Alan Greenspan, former head of the Federal Reserve, admitted last month that lending institutions could not always be trusted to regulate themselves. Really? Then maybe the 2007 collapse of Second Life’s virtual bank Ginko Financial can be instructive. In a post for MSNBC.com Jeremy Hsu writes,
Virtual economies in games such as Second Life and EVE Online may seem trivial, but they actually can provide real-life lessons on the patterns of free markets and unfettered capitalism. Researchers and self-described virtual economists have observed how virtual entrepreneurs establish themselves and compete, as well as how a lack of self-regulation can lead to dramatic banking failures, scams and even corporate espionage.
“I don’t view ‘Second Life’ as a game,” said Robert Bloomfield, an accounting researcher at Cornell University in Ithaca, New York. “I view it as a market space.”

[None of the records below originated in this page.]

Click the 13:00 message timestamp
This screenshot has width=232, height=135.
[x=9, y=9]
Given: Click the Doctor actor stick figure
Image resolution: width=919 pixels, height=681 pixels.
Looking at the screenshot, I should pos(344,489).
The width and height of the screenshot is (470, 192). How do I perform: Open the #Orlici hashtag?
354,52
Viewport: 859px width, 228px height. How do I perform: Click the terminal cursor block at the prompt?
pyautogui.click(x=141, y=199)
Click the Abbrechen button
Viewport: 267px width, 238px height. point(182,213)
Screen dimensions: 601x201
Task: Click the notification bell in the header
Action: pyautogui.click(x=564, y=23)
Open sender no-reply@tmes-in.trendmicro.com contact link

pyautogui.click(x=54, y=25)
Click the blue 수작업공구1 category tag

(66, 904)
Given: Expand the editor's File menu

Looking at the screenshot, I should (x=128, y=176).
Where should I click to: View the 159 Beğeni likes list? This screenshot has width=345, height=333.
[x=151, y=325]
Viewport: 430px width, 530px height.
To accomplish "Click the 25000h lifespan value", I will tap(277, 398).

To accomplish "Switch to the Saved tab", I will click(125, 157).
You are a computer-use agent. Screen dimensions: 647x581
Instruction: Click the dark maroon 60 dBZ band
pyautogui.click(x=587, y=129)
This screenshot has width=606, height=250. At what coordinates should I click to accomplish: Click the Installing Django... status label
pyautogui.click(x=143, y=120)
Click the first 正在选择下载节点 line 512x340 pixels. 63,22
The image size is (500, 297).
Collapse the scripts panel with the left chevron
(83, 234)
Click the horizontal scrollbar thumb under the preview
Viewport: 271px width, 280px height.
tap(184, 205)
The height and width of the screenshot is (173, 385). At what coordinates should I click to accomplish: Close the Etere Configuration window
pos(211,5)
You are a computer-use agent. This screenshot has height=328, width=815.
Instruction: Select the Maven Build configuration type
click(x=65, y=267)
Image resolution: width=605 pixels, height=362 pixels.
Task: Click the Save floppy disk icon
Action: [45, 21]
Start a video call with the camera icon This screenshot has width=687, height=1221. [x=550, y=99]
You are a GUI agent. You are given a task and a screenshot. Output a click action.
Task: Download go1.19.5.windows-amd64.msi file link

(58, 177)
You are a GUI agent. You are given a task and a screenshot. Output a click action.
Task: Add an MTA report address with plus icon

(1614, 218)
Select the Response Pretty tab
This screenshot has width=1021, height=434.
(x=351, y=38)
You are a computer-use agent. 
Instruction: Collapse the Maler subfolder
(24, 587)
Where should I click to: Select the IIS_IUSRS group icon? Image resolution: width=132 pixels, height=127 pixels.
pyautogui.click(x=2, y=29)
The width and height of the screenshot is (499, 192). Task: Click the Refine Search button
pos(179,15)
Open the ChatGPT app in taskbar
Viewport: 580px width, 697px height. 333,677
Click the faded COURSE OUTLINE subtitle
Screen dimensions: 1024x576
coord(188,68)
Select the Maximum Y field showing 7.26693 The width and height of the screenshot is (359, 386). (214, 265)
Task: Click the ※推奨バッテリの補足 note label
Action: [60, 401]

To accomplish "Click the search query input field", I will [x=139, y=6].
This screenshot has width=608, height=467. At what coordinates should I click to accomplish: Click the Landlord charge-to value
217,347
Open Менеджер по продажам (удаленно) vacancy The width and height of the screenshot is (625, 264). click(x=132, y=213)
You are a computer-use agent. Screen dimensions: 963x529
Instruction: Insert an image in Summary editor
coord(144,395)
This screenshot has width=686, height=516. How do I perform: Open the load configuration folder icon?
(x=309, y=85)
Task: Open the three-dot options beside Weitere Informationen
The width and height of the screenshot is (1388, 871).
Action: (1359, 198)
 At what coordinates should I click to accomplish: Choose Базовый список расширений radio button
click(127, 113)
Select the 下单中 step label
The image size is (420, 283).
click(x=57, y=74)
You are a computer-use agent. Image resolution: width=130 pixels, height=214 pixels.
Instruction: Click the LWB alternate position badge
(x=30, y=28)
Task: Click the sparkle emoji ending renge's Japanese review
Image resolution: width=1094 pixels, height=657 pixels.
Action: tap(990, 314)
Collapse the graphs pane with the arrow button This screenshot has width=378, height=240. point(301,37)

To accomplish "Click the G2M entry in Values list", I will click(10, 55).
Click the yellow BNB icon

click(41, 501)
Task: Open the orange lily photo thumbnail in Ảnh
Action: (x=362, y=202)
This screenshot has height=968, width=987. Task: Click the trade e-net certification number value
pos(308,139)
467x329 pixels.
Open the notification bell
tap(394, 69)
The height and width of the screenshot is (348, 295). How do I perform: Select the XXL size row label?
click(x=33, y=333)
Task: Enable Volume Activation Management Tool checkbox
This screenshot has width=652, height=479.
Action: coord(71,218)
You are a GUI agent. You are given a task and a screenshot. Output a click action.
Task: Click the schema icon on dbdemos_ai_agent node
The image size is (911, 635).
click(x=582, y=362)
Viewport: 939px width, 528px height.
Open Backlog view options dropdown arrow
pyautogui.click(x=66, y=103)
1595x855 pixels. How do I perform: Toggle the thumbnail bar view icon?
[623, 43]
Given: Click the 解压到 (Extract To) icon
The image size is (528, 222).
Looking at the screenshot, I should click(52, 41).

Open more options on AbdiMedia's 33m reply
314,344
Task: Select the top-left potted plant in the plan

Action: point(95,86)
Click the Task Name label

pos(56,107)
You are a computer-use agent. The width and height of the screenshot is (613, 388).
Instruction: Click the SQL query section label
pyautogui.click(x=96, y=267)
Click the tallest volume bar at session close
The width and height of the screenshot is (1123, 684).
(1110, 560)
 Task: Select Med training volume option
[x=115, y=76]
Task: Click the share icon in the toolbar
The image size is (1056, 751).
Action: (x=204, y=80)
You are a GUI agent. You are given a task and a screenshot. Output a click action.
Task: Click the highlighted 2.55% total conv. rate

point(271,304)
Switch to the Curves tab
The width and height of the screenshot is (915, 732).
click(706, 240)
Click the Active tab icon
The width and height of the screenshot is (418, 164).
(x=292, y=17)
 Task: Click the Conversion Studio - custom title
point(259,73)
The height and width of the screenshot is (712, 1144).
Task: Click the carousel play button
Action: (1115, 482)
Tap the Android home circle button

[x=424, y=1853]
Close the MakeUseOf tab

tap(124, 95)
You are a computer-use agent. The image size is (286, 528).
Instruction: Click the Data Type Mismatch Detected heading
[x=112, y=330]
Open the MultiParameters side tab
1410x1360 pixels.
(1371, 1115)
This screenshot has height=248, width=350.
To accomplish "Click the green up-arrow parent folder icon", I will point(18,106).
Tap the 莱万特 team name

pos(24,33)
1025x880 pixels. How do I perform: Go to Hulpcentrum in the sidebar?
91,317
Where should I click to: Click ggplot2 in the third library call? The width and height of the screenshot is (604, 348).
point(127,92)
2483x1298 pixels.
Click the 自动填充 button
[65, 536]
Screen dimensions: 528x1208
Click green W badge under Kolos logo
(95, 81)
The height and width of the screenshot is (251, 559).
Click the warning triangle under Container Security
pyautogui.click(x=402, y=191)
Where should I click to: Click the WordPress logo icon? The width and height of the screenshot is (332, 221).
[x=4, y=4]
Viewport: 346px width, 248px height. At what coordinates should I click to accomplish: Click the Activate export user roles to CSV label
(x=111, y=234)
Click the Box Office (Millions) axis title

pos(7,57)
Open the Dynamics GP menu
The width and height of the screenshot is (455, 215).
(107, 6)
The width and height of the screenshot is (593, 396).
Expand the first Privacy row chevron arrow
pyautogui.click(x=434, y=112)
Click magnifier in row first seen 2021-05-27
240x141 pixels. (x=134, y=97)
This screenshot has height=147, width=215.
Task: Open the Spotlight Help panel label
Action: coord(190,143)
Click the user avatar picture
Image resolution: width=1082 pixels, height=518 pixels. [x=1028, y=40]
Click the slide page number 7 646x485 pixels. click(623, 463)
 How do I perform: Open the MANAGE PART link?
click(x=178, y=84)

Should we have seen it coming? Reuters reported on 2L’s unregulated banking in 2006 and Wired magazine reported a run on the virtual banks of Second Life was possible months before it happened. And a panel discussion a year ago about the virtual financial crisis and “take over” of Geko Financial in Second Life seems to be particularly prescient. In that incident, Lindon Labs effectively shut down Second Life’s unregulated in-world banking system with predictable consequences:
The end came when panicked investors began withdrawing their virtual money, known as Linden dollars in the game and exchangeable for U.S. dollars at a rate of roughly 250 Linden dollars to one U.S. dollar. Ginko did not have enough reserves to pay up. When the bank finally announced it was finished, an equivalent of $750,000 in real-world U.S. dollars went up in smoke. The collapse not only wiped out time spent earning Linden dollars in the game, but also hit the wallets of players who had legally paid U.S. dollars to buy Linden dollars.
“The ‘Second Life’ financial markets have pretty much been unregulated,” Bloomfield told LiveScience. “There are accusations that people are doing everything from questionable behavior to outright fraud.” (Jeremy Hsu’s report for MSNBC continues here.)
Questionable behavior and outright fraud? I’m not an economist by a long shot but those words do ring true about now. And though virtual worlds are, well, virtual, by providing a portal to human behavior they can deliver real value in unexpected ways… if we pay attention.